Karnataka on April 28 recorded about 39,000 new COVID-cases, the highest-ever single-day spike since the pandemic outbreak last year. The state currently has about 3,28,884 active cases. About 16 per cent of the overall 15,036 COVID deaths occurred in April 2021.
While the state government imposed a 14-day curfew starting April 27 and restricted the movement of its citizens, many people have migrated from Bengaluru to towns and rural areas fearing the lockdown may hurt their livelihood. This has led to concern among the district healthcare workers that it would add pressure on the primary healthcare centres in the districts, which may not be able to handle the spike in cases.
The transport department estimates that nearly 3 lakh people are said to have left the city this week. Already, districts like Mysuru, Kolar, Mandya, Hassan and Ballari, which reported cases in double-digit numbers are now witnessing over 1,000 cases a day.
“Last time, the government contained the spread by enforcing a lockdown and restricting people’s movement. But it affected poor people who lost their livelihood. This time, the government thought ‘let’s live with the virus and not hurt the livelihood of people and hence has allowed certain activities,” said Dr CP Nanjaraj, dean and director of Mysore Medical College and Research Institute (MMCRI).

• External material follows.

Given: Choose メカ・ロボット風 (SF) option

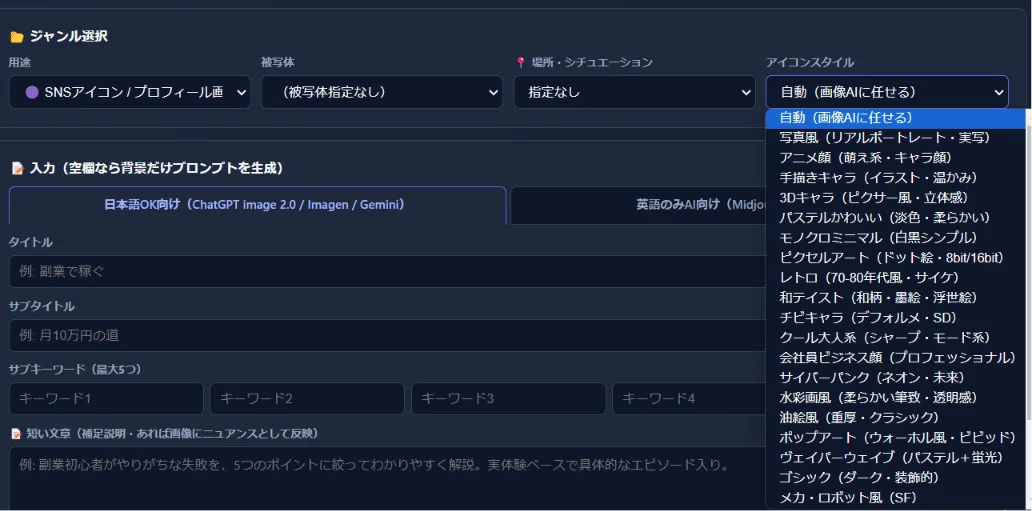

However, in his view, the government should have given financial aid to people and asked them to stay indoors. Or else, they would end up stepping out to work or to their hometown to find ways to earn and live.
In Renuka, a domestic worker’s case, she was going back to her village to be able to save expenses. “If we return to our village, we would spend less. And, we feel it’s safer in our village since the cases have gone up in Bengaluru,” said Renuka, who has gone off to her native village in Hubli, with three other family members on the day the curfew was announced.
During the first wave in India, when the migrant crisis erupted across the country following an uninformed lockdown, the government tracked the movement of people by asking them to register on the labour department portal and issued e-passes. The courts also upheld their rights to move from one state to another. But this time, they have not been asked to register and people are continuing to leave the city in panic. The government too is not keeping track of their movements.
With the steady inflow into villages and small towns, several taluk hospitals in Mysuru district are already packed to their full capacity.
With the lockdown, Karnataka, which was expecting a peak in COVID-19 cases on the second week of May, now foresees that it may peak by May end. Anticipating a spike in cases in the coming weeks, and to reduce the burden on crematoria in the capital city of Bengaluru, the revenue department has allocated 230.25 acres of government land for cremation.
In the second wave of COVID-19, the virus is doubly virulent and the infections are multiplying at a faster rate. Even as patients scramble for hospital beds, ICUs and ventilators, across the state, the dean of MMCRI, Nanjaraj also expressed concern over the fact that a lot of support staff and healthcare workers were getting infected. This has led to fear many group-D workers who were hesitating to report to work.
“The hospitals are really short-staffed and doctors are stretched beyond their limits. They are in a lot of distress too. It’s getting difficult to find one nurse to manage 20 beds in general wards and one nurse to manage 10 ICUs (intensive care units),” he said, adding that they desperately needed qualified nurses and lab technicians.
Experts said the healthcare infrastructure in the country is not suited to handle this kind of a pandemic – and at this scale. Unable to find hospital beds in urban centres, people are now hunting for hospital beds in rural areas. Doctors said that many reach the rural hospitals in critical conditions and the system is unable to support them.
While the experts continue to research the double and triple mutant variant of the coronavirus and how they behave, Nanajaraj pointed out a worrying trend. Out of 10-15 test results which were negative for COVID-19 in the RT-PCR tests, a CT scan of the patients however revealed they were infected by the coronavirus.
“Many patients think they don’t have COVID and go home. But they develop complications after a couple of days, and by then their condition becomes critical as their health condition would have deteriorated,” he added.
According to public health experts, doctors should treat patients based on the symptoms and not wait for the COVID-results to come in, which in today’s scenario takes three days.
“Mutations are still being analysed and different strains are being noted already in different parts of the country. So, the government should anticipate and learn from their earlier mistakes, and improve spending on public healthcare. We cannot wait for disasters to happen and then react,” said Dr Sylvia Karpagam, a public health doctor, researcher and activist In Bangalore.
Meanwhile, in Bengaluru, the fever clinic, which was opened during the first wave, specifically to address people who had a fever and other symptoms, as the first point of contact, remained shut. This has forced patients to walk into district hospitals or private hospitals and wait in queue and risk infection.
With lack of care and treatment, several patients were trying to escape from hospitals, while those under home quarantine were not responding to government calls.
“I feel that at least 2,000 to 3,000 people in Bengaluru have switched off their phones and left their houses. We don’t know where they have gone,” stated Revenue Minister R Ashok, expressing concerns over the lack of contact tracing and the inevitable spread of the virus if infected people were moving around in the population.